Saving time programming is another major help, as PowerMill lets Wegner try out the programs and simulate the tool and toolpaths before uploading to the machine, so operators know right away if a program will work efficiently. Wegner does not have the luxury of test cuts and try-outs with the tools, which are expensive. Using Delcam has enabled the shop to have longer tool life, shorter cycle times, and no crashes on a more-productive machine.
Better control over the point distribution within five-axis toolpaths also lets Wegner take advantage of the improved ability of the Bostomatic control to handle large amounts of data. Increasing the number of points in the toolpath lets Wegner accomplish even machining with less vibration and more consistent loading on the tool—resulting in better surface finish and less wear of the cutter. "People in the industry are impressed at how nice the walls of our ports look, compared to the master," Wegner says.
Modeling engine components in NX CAM software from UGS Corp. (Plano, TX) helped Joe Gibbs Racing (Huntersville, NC) find success on the track. Since implementing NX, the racing team has won three NASCAR championships as the software enables designers and machinists to work against the clock, and fine-tune its engine and suspension configurations to specific tracks and race conditions.

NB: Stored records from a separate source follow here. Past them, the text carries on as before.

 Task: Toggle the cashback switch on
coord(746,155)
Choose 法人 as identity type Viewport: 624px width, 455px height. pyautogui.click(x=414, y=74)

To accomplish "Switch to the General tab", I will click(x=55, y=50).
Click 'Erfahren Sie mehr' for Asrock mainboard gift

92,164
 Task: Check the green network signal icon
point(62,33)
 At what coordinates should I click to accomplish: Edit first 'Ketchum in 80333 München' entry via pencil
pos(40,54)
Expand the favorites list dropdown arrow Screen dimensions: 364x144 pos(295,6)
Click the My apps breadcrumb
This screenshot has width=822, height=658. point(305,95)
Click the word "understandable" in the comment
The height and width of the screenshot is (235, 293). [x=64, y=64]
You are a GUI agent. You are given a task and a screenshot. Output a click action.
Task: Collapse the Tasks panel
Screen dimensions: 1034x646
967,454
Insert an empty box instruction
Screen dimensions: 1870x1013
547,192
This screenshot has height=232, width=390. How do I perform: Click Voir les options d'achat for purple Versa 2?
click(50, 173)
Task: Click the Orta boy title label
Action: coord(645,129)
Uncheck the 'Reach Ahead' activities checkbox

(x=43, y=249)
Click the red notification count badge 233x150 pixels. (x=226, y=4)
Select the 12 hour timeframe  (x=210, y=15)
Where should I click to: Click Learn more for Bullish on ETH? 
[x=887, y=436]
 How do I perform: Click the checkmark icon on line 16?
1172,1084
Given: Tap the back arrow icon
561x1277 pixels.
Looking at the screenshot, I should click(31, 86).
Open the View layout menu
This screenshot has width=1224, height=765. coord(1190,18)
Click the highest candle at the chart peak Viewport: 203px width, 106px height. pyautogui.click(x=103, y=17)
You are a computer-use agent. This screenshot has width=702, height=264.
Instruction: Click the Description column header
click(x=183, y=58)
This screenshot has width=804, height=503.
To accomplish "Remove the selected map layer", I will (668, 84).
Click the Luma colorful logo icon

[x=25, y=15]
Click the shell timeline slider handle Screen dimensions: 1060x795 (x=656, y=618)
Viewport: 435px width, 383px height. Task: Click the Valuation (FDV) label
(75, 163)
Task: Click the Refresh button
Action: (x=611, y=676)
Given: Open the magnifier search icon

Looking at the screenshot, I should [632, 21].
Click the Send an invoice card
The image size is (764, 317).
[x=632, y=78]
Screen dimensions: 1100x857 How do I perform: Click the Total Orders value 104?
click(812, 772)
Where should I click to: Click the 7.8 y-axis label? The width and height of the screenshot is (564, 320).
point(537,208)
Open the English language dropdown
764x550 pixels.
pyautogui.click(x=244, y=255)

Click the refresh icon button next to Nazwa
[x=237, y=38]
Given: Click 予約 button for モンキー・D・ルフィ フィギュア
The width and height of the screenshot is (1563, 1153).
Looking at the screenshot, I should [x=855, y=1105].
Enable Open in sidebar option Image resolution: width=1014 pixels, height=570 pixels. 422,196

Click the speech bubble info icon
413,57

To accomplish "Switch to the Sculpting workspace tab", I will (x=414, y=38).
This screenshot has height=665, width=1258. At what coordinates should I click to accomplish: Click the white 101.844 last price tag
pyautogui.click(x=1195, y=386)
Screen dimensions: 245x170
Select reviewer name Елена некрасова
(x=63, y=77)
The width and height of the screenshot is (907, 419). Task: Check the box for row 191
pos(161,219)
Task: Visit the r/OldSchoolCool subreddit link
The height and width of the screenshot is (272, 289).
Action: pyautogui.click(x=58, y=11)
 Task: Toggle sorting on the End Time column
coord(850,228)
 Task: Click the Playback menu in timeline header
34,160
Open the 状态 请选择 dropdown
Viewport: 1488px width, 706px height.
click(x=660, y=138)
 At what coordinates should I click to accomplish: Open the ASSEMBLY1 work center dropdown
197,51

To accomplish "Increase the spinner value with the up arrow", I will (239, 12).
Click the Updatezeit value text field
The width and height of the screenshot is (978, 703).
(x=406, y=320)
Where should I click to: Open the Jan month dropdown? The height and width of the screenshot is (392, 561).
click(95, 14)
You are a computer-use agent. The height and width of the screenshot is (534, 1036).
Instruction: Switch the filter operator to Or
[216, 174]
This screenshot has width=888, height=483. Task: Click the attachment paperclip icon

"With NX, we have the capability and flexibility to make any part in the few days we have between races," notes Mark Bringle, manufacturing director for Joe Gibbs Racing. "We're running 10 CNC machines 20 hr/day making parts for the cars." The team's use of NX has expanded to the point that nearly every part and subassembly, including the entire engine, has been modeled in NX, with a part library that contains approximately 400 parts. About 80% of those are replacements for parts that are worn out during races. The rest are new parts being designed for R&D purposes.
With the software, almost all parts can be made in-house very quickly, and big tasks like grinding ports out of the manifold and cylinder heads, to increase horsepower, are completed much faster. "When we had guys grinding ports by hand, it took 70 hr to complete a set," says Bringle. "Now, the CNC machine does it in seven hours."
The shapes of the ports, which are complex surfaces, were modeled in Imageware, then used by NX Generative Machining as the basis for the CNC toolpaths. Bringle frequently uses the toolpath simulation capability of Generative Machining to evaluate new machining processes. "By doing this on the computer," Bringle explains, "we don't waste machine time to see how a cutting process will go.